Véritable figure du village de Salers, qu'il a vite regagné au lendemain du marathon parisien, Charly Bancarel caressait l'espoir de réaliser une course à la hauteur des attentes placées en lui par ses voisins et amis.

"J'appréhendais un peu au départ, je voulais réaliser quelque chose de potable. Pour moi, c'est vraiment un exploit, je suis vraiment content".

Déjà tourné vers la prochaine course

Non content d'épater la galerie avec son rythme et sa foulée, il a même joué les mascottes. « Des Anglais ont voulu faire des photos avec moi, rit-il. Je n'ai pas quitté ma médaille. »

« Pas de courbature » et dans une forme « impeccable » au lendemain de la course, le bonhomme de Salers est prêt à défier d'autres courses. Il sera au Puy-en-Velay le 1er mai. Dans le Cantal pour l'UTPMA, le 15 juin. À Dax le 14 août où on l'attend pour « arroser » ses 90 ans. Et à Toulouse en octobre pour un nouveau marathon. On n'arrête plus Charly.

Malik Kebour


La Montagne, samedi 13 avril 2019
Dès 2017, Charly Bancarel avait coché le départ du marathon international de Paris 2019, l’année de ses 90 ans. Ce Sagranier, dont la vie est une longue course de fond, sera aux Champs-Élysées, aujourd’hui. Le doyen arborera le dossard 72.560 ce dimanche 14 avril.

La silhouette fluette de cette figure du village de Salers dans le Cantal déferlera parmi les milliers de participants sur le parcours de la mythique course parisienne, ce dimanche. On peut approcher d’un âge (très) avancé et continuer de fixer un horizon lointain, balader sa bonhomie loin des sentiers quotidiens et défier le temps. Qu’on se le dise, lorsque l’on se nomme Charly Bancarel, avoir 89 ans n’est pas une sinécure.

Un matin de juillet, autour d’un café dans les salons de l’hôtel-restaurant Le Baillage, à Salers, l’homme à la moustache avait accepté de revenir sur le long chemin qu’il a déjà emprunté, en petite foulée, et les kilomètres de vie qu’il prépare.

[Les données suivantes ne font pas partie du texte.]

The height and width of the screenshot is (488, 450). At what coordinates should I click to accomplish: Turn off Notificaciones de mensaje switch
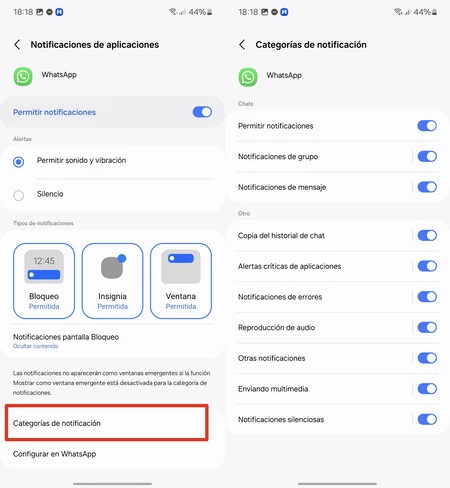click(427, 187)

"Tant que je pourrai faire quelque chose, je le ferai. À moins que la mort ne me surprenne dans une course".

Ce jour-là, il avait déjà calé le programme de ce début d’année, celui qui allait le mener aux Champs-Élysées. Voilà donc trois mois et demi qu’il s’astreint à une préparation dans laquelle il ne laisse même pas l’épaisseur de la moitié d’une feuille de papier à cigarette au hasard. Régime strict et sport en intérieur comme en extérieur pour le coureur. « Lorsqu’il ne fait pas beau, je fais du rameur ou du vélo dans mon garage, détaille-t-il. Sinon, je fais des footings de 12 à 15 kilomètres et j’ai participé à des semi-marathons comme à Tulle ou Vichy. »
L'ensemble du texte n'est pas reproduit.